Coca-Cola Europacific Partners (CCEP) obtained an accounting net profit of 854 million euros during the first half of this year, which represents an increase of 26.5% compared to the same period of the previous year, as reported by the multinational, which has announced its proposal to acquire, together with Aboitz Equity Ventures, the Philippine bottler (CCBPI) from The Coca-Cola Company for 1,800 million dollars (1,640 million euros).

Specifically, in comparable terms, the company’s net profit increased by 14% between January and June, up to 847 million euros, while book income amounted to 8,977 million euros, 8.4% higher than that achieved in the first semester of 2022.

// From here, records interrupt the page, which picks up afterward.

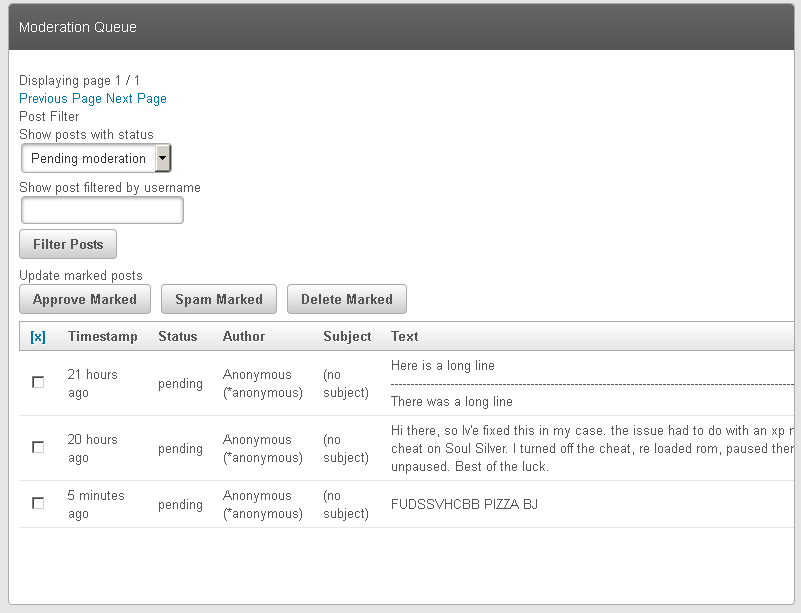
Task: Toggle the [x] select-all header marker
Action: point(38,337)
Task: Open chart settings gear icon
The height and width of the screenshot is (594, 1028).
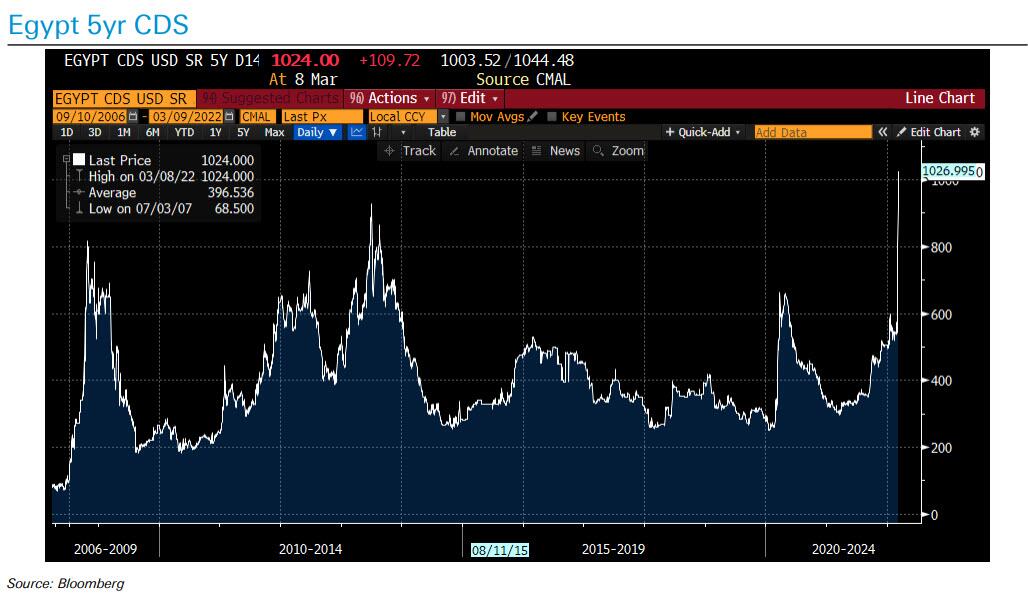Action: coord(975,132)
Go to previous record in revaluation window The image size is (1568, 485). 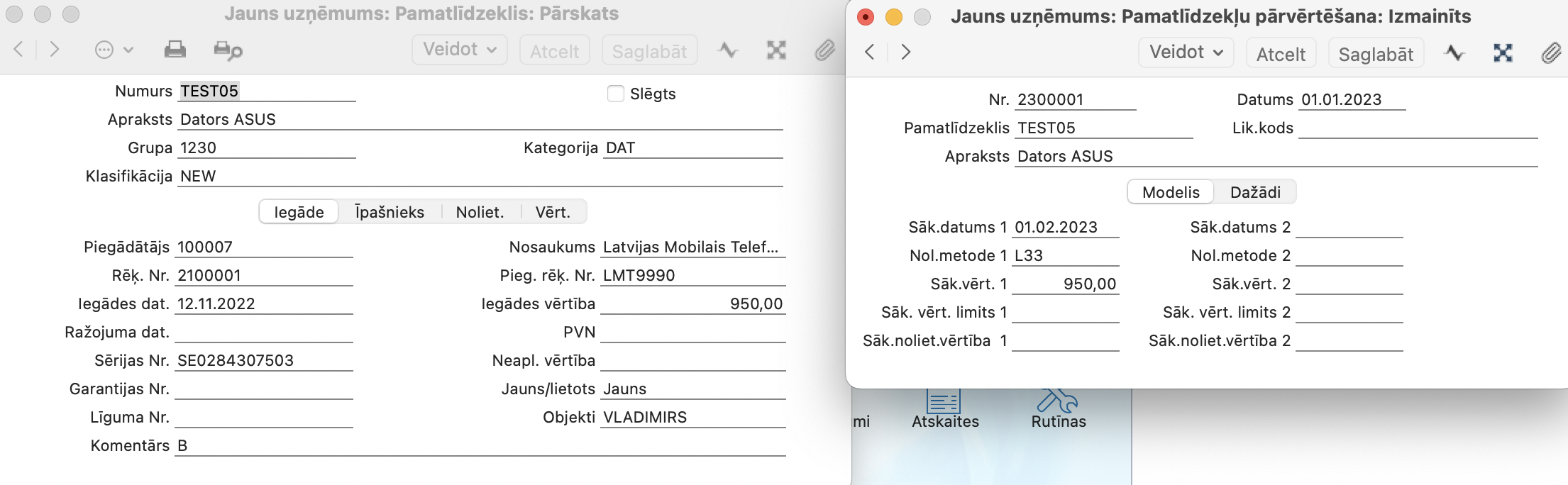tap(870, 52)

Book operating profit for the first six months of this year was 1,170 million euros, 21% more, while on a comparable basis it stood at 1,165 million euros, 10.8% more.

“We are very proud to have closed a great first half, in which we have achieved strong sales and net profit growth and have generated a robust ‘cash flow’. Our evolution reflects great execution in the market and strong relationships with our customers, all of which has resulted in strong volume growth in all the markets in which we operate,” said Damian Gammel, CEO of Coca-Cola Europacific Partners.

In this way, the multinational’s sales in Spain and Portugal rose 12.5%, reaching 1,541 million euros, driven by the recovery of consumption outside the home in the first quarter, in the face of Covid restrictions. .

Regarding the different beverages in the portfolio, Coca-Cola, Coca-Cola Zero and Aquarius have performed well in the first half of the year, while Monster’s volumes have experienced double-digit growth, both in the second quarter and in the first semester of the year.

The bottler has specified that the increase in revenues/unit cases in the first half of the year has been driven by the prices applied in the first quarter, together with the successful ‘mix’ of channels and containers, very positive due to the growth of the segment consumption outside the home.

GROWS WITH THE PURCHASE OF THE FILIPINO BOTTLER

On the other hand, the multinational has reported that it has sent a non-binding letter of intent to acquire the Philippine bottler along with Aboitz Equity Ventures, a company that has “attractive profitability” and “growth prospects”.

“We are delighted to announce the acquisition of Coca-Cola Beverages Philippines Inc, together with Aboitz Equity Ventures Inc., one of the leading conglomerates in the local market. This represents a great opportunity to purchase an established and well-run business with very good prospects. of growth and profitability”, said the CEO of Coca-Cola Europacific Partners, Damian Gammel.

With this acquisition, CCEP continues to grow and support its transformation in Indonesia. “This step allows us a more diverse presence within our API business segment, which supports Indonesia’s transformation and furthers our medium-term strategic objectives,” Gammel stressed.

The bottler has indicated that this acquisition is in line with its objectives to drive sustainable and stronger growth through diversification and scale.

In this way, CCEP will be the majority owner with 60% of the company, while AEV will have a 40% stake. The bottler will have a governing body with five members, of which three will be appointed by CCEP and two by AEV, while the firm chaired by Sol Daurella will appoint the CEO. An operation that is still subject to a series of conditions, according to the bottler.